Daily Nuclear & Uranium Market Recap
2/6/25
SEQH Capital Research
Daily Nuclear Market Recap
Research Desk
6 February 2026
Nuclear and uranium‑levered equities stabilized on February 6, 2026, with volatility easing after a two‑day drawdown in uranium prices and sector equities, while the underlying mid‑cycle uranium price remains elevated versus 2024 levels.
Market Overview
Uranium printed 85.70 USD/lb on February 5, down 2.1% day‑over‑day and roughly 15% below the late‑January spike above 100 USD/lb, yet still up about 4–5% over the past month and more than 22% year‑on‑year. The recent $14 retracement from the highs reflects a normalization after an accelerated move rather than a collapse, with long‑term contract pricing holding in the mid‑70s to mid‑80s USD/lb range.
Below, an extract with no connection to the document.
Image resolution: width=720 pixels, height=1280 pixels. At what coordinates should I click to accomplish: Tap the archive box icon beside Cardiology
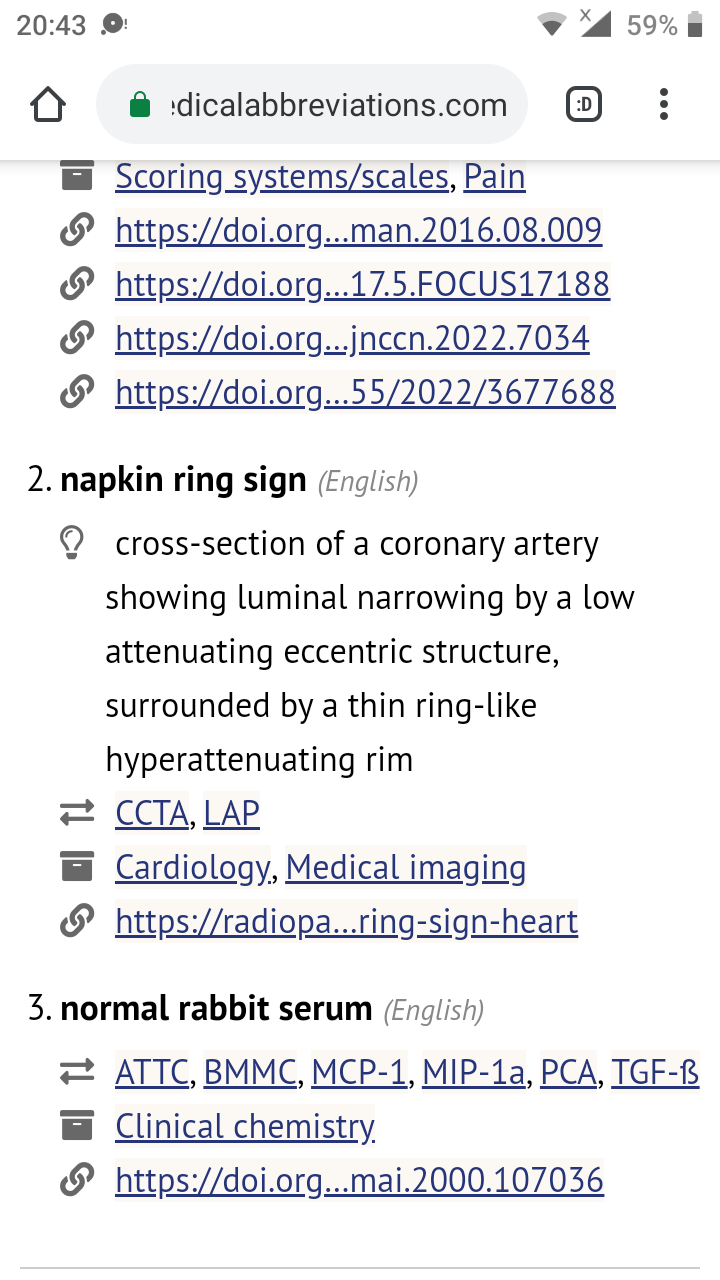click(76, 867)
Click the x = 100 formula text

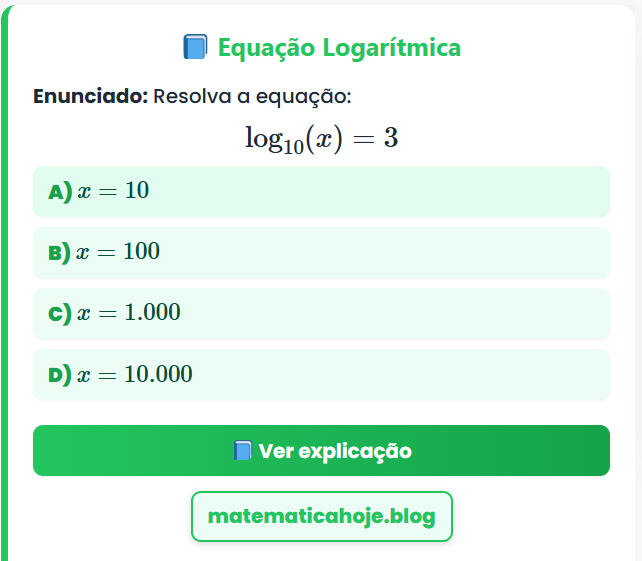point(118,252)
URA, the Global X Uranium ETF, is now trading in the low‑40s with a forward dividend yield above 3.5%, and has experienced elevated but orderly volumes as investors rebalance after the early‑2026 run‑up.
Sector Dynamics
Energy Intelligence reports a sharp, sentiment‑driven adjustment in spot pricing following January’s surge above 100 USD/lb, but notes that structural drivers, reactor restarts, new builds, and de‑risking of Russian supply, remain intact. Domestic production and project timelines in key jurisdictions have been pulled forward as spot prices in the mid‑80s and long‑term prices around 75–85 USD/lb support additional brownfield restarts and advanced development. Options‑implied moves for sector bellwethers like Cameco remain moderate into upcoming earnings, suggesting that the options market is pricing consolidation rather than a break in the longer‑term bull case.
Equities – Key Themes for SEQH
Cameco (CCJ) trades into its Q4 2025 earnings setup with a consensus “Buy” rating and a target price in the low‑130s USD, implying meaningful upside from current levels despite the recent pullback. Uranium Energy (UEC) and other higher‑beta U.S. developers have absorbed further pressure in recent days, but continue to offer leverage to U.S.‑centric supply‑security initiatives as long as prices hold above incentive levels. URA’s combination of an 8%‑plus trailing indicated dividend yield (on a distribution‑heavy 2025) and strong multi‑year price appreciation underscores how much capital has rotated into the theme, creating both a supportive base and vulnerability to short‑term sentiment swings.
SEQH Capital Research View
As of February 6, the uranium complex appears to be transitioning from a sharp correction into a consolidation phase, with spot in the mid‑80s USD/lb and equities digesting outsized 2025–early‑2026 gains. With domestic production timelines accelerating, long‑term contract pricing firm, and key producers heading into earnings with robust expectations, SEQH should treat current volatility as an opportunity to refine exposure—favoring core holdings in high‑quality producers, fuel‑cycle assets, and nuclear‑levered utilities, while remaining selective and valuation‑disciplined in the higher‑beta developer cohort.